There is no clear jurisdictional route to prosecuting the direct perpetrators of the potential war crimes committed by the Coalition at this point in time, as neither Yemen nor the Saudi coalition members are party to the ICC.

To date the ICC has never opened a case involving a western European state. Communications to the ICC against corporate actors are rare, let alone investigations into their activities.

Bringing European economic and political actors before the ICC to investigate their potential involvement in alleged war crimes is a new avenue in the quest for justice. National law enforcement agencies have refused or are unwilling to address the complicity of European actors in these crimes.

These exports in question were licensed by high-ranking government officials who were made aware there was a strong likelihood these arms could be used to commit violations of international humanitarian law that may amount to war crimes.

A state’s failure to enforce relevant arms export control laws does not exempt companies from their responsibility to respect human rights and international humanitarian law.

The UN Guiding Principles for Business and Human Rights call on companies to take additional steps to carry human rights due diligence over the effects of their activities, and in no sector is this more urgently needed than in arms production.

Britain sent Saudi Arabia thousands of spare parts for warplanes…

Supplying weapons to the Yemen conflict is a flagrant example of non-compliance with international, regional and national export control law. These exports are contrary to provisions in the Arms Trade Treaty, the EU Common Position and UK domestic laws.
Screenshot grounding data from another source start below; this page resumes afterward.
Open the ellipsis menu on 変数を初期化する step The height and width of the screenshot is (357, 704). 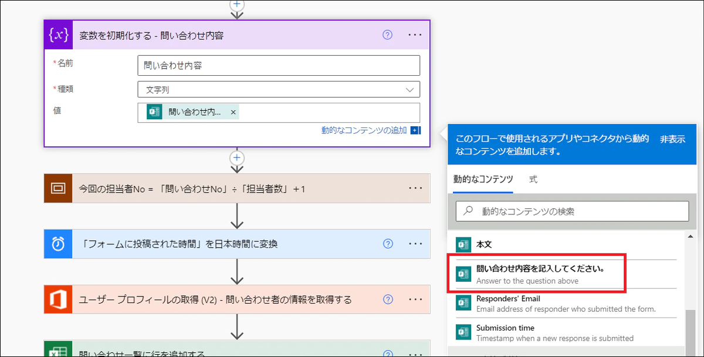click(x=415, y=35)
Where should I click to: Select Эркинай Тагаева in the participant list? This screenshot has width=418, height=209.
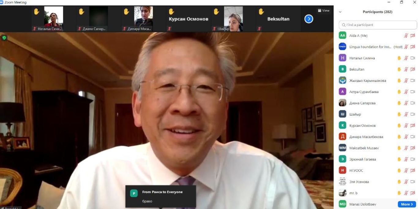(x=363, y=159)
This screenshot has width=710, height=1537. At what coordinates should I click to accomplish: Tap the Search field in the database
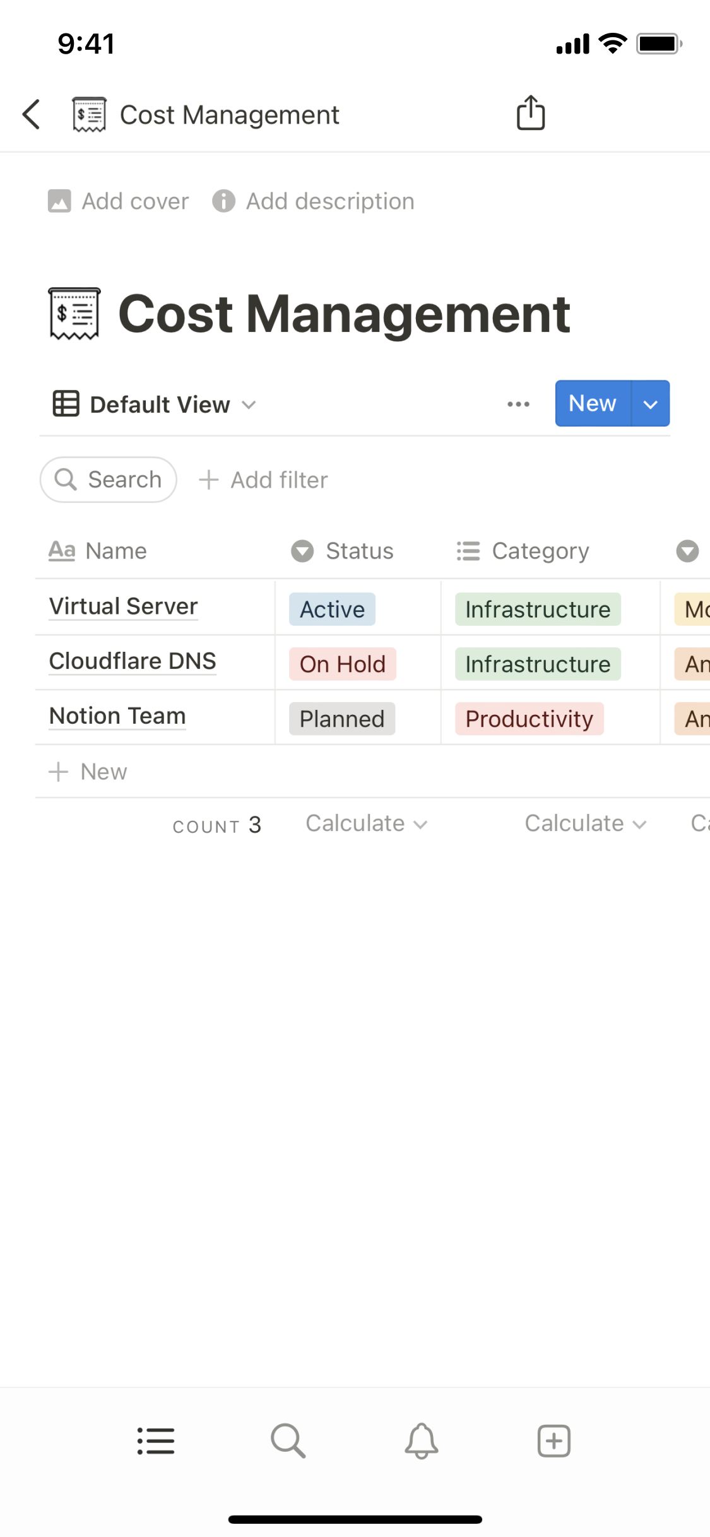pyautogui.click(x=109, y=480)
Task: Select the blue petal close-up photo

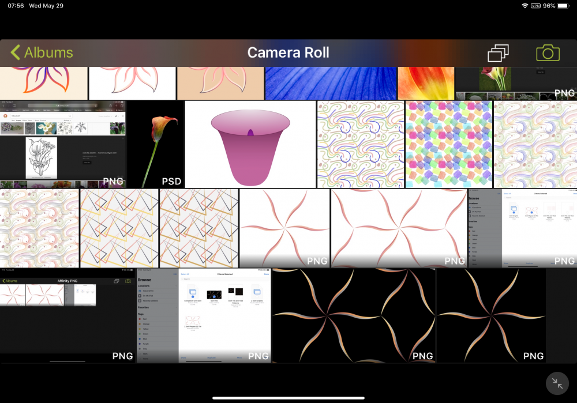Action: pos(331,83)
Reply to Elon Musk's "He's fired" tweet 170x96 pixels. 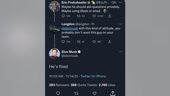click(58, 93)
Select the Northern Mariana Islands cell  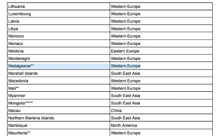click(x=59, y=118)
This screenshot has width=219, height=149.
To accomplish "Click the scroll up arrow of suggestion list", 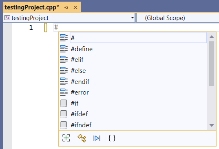I will point(212,37).
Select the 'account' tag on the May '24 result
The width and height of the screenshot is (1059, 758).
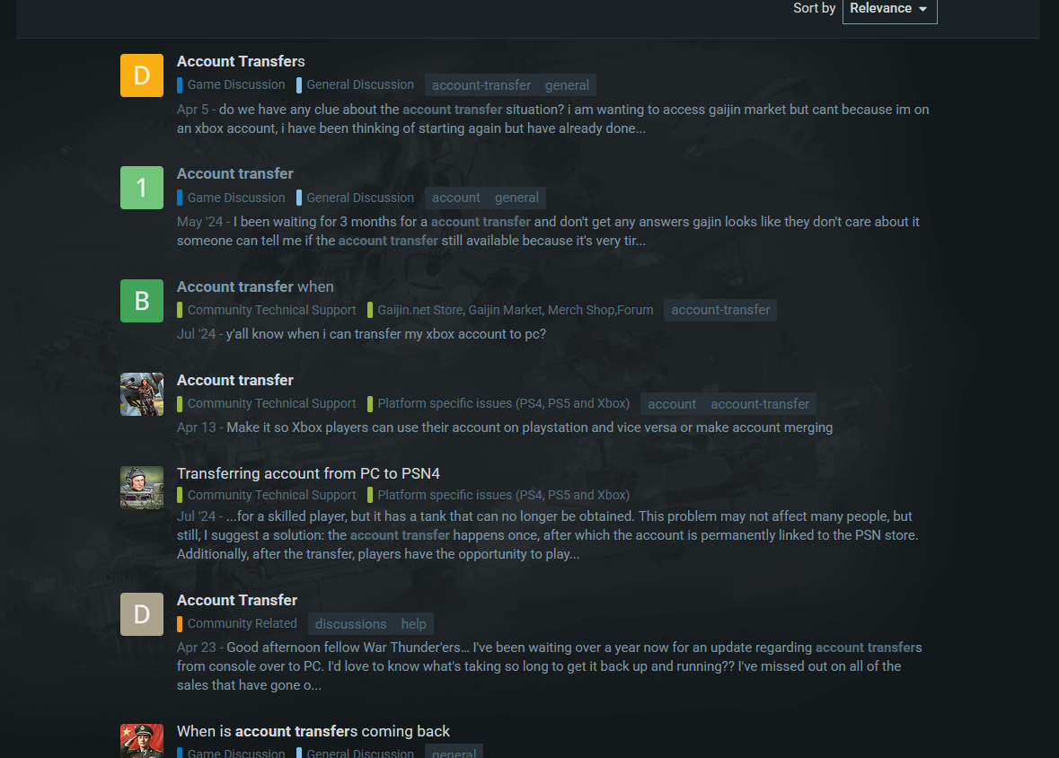(456, 198)
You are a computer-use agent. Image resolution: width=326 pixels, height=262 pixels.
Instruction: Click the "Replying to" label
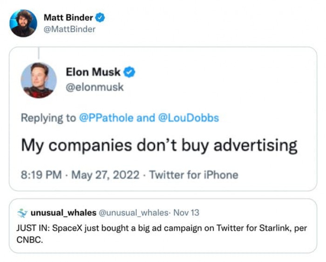48,117
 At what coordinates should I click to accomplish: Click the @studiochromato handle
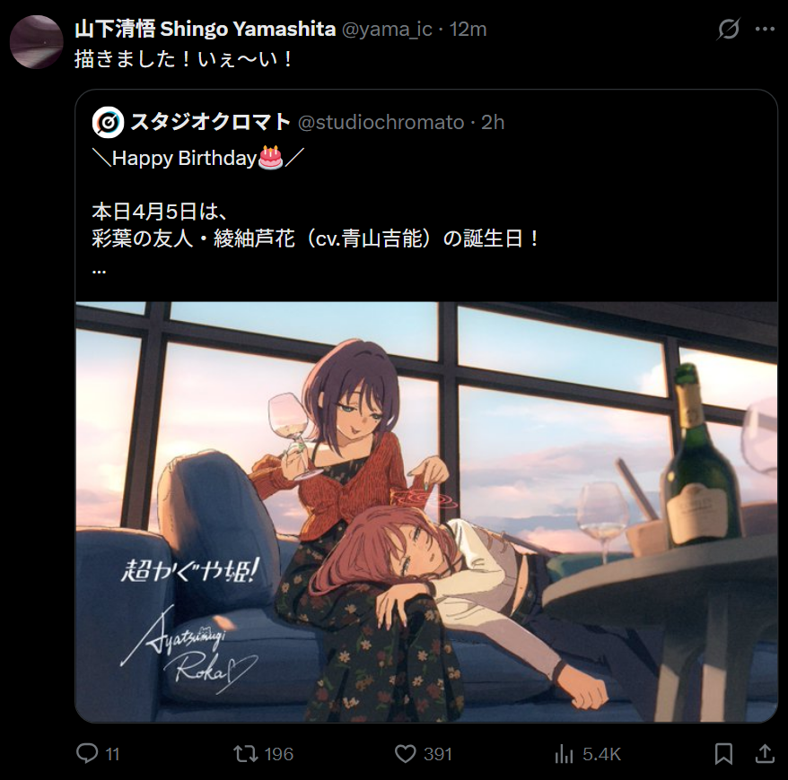(381, 123)
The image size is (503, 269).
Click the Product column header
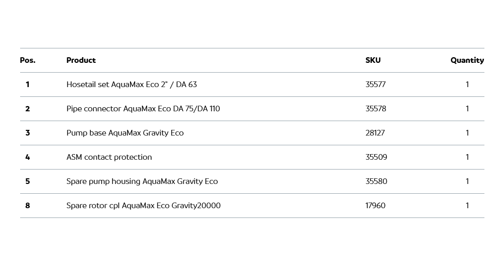coord(81,60)
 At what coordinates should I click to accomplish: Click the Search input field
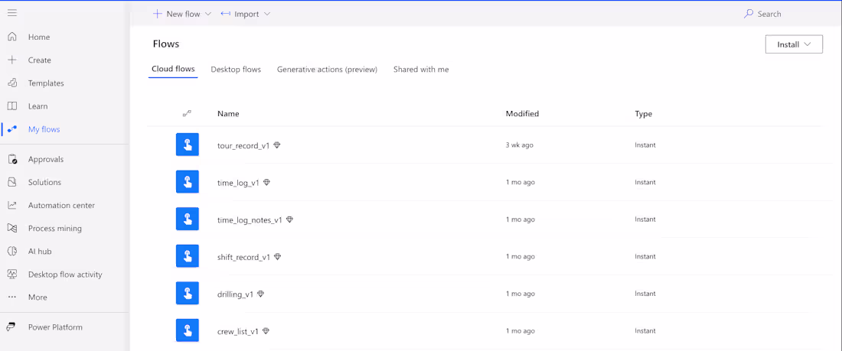tap(769, 14)
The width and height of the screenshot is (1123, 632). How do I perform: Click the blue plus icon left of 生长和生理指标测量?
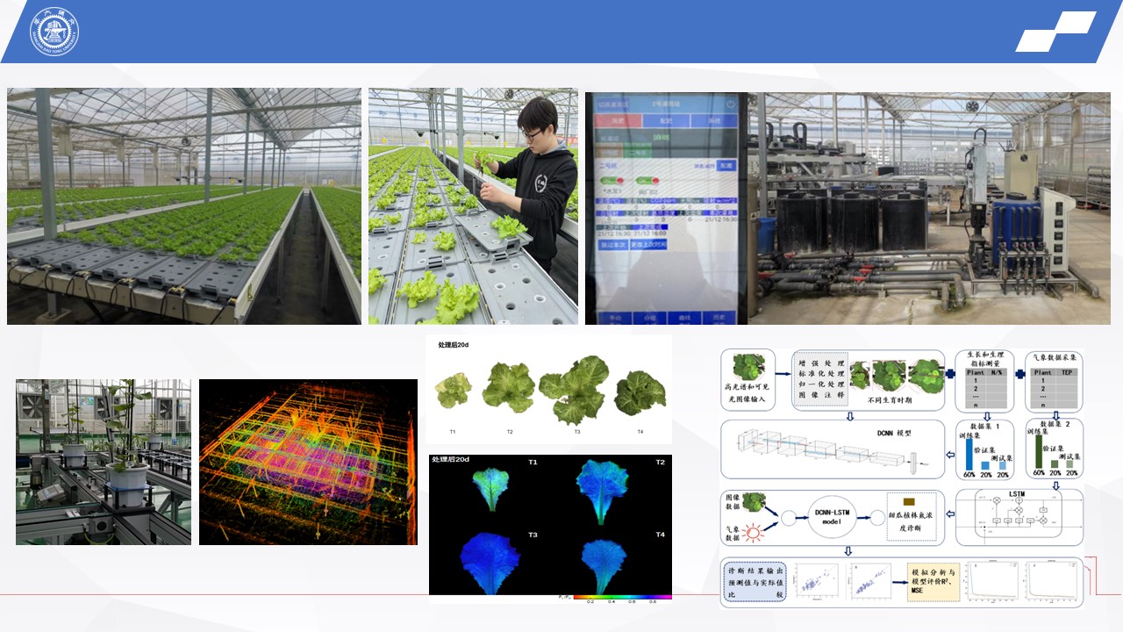[950, 374]
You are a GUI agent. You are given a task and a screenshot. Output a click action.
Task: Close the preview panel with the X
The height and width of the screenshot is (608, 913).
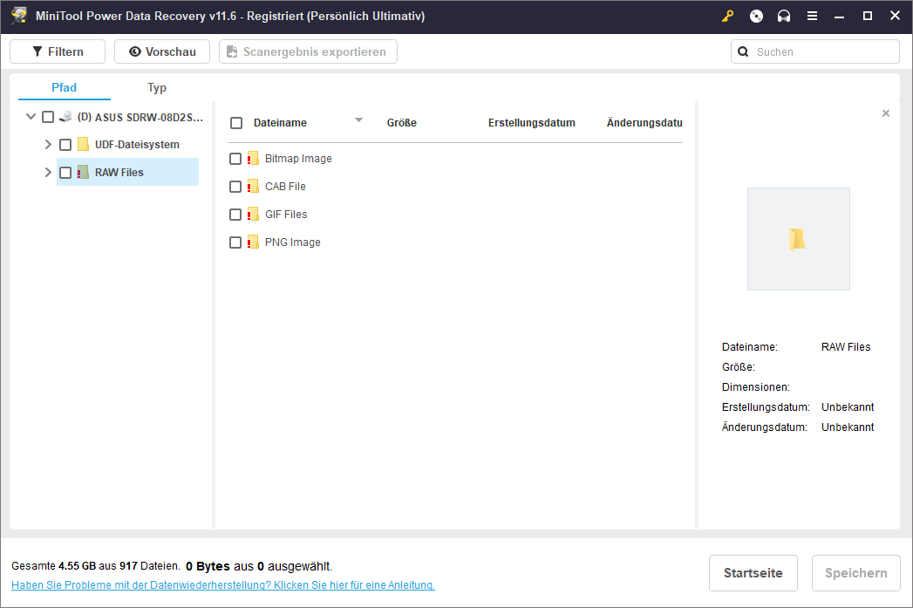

Pursuing accountability for crimes committed in Yemen will constitute a step towards closing this corporate impunity gap.

It’s important to highlight that the ICC is needed when national mechanisms – such as investigations and prosecutions – are not sufficient to achieve justice. CAAT first submitted an application for a judicial review of the government’s arms export licensing decisions in 2016.

The judgement by the Court of Appeal in June 2019 was a significant success. First, it forced the government to stop issuing new export licences.

Second, a UK court identified the government’s approach to deciding on export licences to Saudi Arabia as “irrational and therefore unlawful”, as it failed to properly assess the record of past violations of IHL by the Coalition.

The Court’s findings mean that UK arms companies were aware that the government was issuing licences unlawfully – yet they continued to export to the Coalition on existing licences unrestrained.

In July 2020, the government announced it had completed a review and found there were only a small number of “isolated incidents” of possible violations of IHL, and resumed new export licencing.

Many justified criticisms can be leveled at the ICC, including its limited resources and authority, and clear regional discrimination and political influence affecting which cases the Court opens investigations into.

However, in the face of so many atrocities globally we cannot be complacent about avenues for justice. CAAT’s legal case against the UK government shows that western governments will go to great lengths to ignore and deny their complicity in war crimes.

The ICC can offer some steps towards accountability for war crimes but its integrity rests on an equal pursuit of perpetrators, one which does not exclude the political allies of powerful Western states, or crucially, European states themselves.